Taiwan has removed the UK from its list of countries free of avian influenza and banned live poultry imports from the country after an outbreak was confirmed at a poultry farm in England, the Council of Agriculture said yesterday.
The highly pathogenic avian influenza H5N6 strain was confirmed at a farm near Frodsham, where its 13,500 broiler chickens are to be culled, the Bureau of Animal and Plant Health Inspection and Quarantine said in a statement, citing a report by the British Department for Environment, Food and Rural Affairs.
The department said that it established 3km and 10km control zones around the infected site to limit the risk of the disease spreading.

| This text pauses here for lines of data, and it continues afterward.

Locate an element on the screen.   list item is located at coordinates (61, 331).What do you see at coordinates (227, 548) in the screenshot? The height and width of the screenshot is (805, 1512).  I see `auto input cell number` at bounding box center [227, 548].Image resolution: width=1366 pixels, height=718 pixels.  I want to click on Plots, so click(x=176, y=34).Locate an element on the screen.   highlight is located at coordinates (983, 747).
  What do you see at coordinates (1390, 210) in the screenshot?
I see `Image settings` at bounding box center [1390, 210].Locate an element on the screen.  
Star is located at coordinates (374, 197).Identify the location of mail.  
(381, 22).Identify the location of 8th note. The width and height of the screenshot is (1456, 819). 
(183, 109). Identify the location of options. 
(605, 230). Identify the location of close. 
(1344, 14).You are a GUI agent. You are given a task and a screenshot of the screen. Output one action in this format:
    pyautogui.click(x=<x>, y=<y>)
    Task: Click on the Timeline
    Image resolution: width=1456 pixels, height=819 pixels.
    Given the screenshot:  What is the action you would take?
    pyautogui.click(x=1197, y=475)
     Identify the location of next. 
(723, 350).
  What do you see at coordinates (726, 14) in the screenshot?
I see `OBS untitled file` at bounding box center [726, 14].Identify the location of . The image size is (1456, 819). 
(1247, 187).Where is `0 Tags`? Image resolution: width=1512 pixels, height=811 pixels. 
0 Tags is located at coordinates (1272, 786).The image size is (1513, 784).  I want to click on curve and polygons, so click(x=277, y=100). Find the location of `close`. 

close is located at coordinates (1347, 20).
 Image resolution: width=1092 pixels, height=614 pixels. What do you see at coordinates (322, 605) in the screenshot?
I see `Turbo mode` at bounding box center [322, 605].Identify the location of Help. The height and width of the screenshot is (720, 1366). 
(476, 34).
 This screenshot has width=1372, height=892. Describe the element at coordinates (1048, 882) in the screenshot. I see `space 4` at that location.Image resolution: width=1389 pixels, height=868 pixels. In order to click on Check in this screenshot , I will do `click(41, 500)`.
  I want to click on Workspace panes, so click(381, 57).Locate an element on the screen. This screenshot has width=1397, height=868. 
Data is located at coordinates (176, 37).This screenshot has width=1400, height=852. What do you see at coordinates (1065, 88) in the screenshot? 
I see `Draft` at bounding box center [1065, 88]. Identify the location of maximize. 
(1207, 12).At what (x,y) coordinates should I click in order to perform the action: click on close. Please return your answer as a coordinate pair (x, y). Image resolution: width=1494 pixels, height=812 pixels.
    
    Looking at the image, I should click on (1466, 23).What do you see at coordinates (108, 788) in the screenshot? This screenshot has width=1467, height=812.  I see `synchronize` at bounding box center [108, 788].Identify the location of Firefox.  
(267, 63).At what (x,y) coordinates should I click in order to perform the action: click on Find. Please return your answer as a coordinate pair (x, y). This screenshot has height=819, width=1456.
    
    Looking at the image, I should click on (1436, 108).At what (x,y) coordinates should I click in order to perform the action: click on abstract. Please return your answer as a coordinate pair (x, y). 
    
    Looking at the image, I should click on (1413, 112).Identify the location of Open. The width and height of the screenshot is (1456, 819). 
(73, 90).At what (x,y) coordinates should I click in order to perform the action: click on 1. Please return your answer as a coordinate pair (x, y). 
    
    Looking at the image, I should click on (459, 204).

To prevent the spread of bird flu locally, the bureau said that it removed the UK from its list of countries considered free of the virus and from yesterday, imposed a ban on imports of live poultry and hatching eggs from the country.
Importers of live birds from the UK would mainly be affected by the ban, the bureau said, adding that since 2018, 79 live birds have been imported from the UK, including goshawks and red-tailed buzzards.
With avian influenza strains most common during the fall and winter, outbreaks have recently been reported in Israel, Kazakhstan, the Netherlands, Russia and Vietnam.
Taiwan should prepare for the possibility of a bird flu pandemic, as thousands of raptors usually fly over the country in autumn as they migrate south for the winter, the bureau said.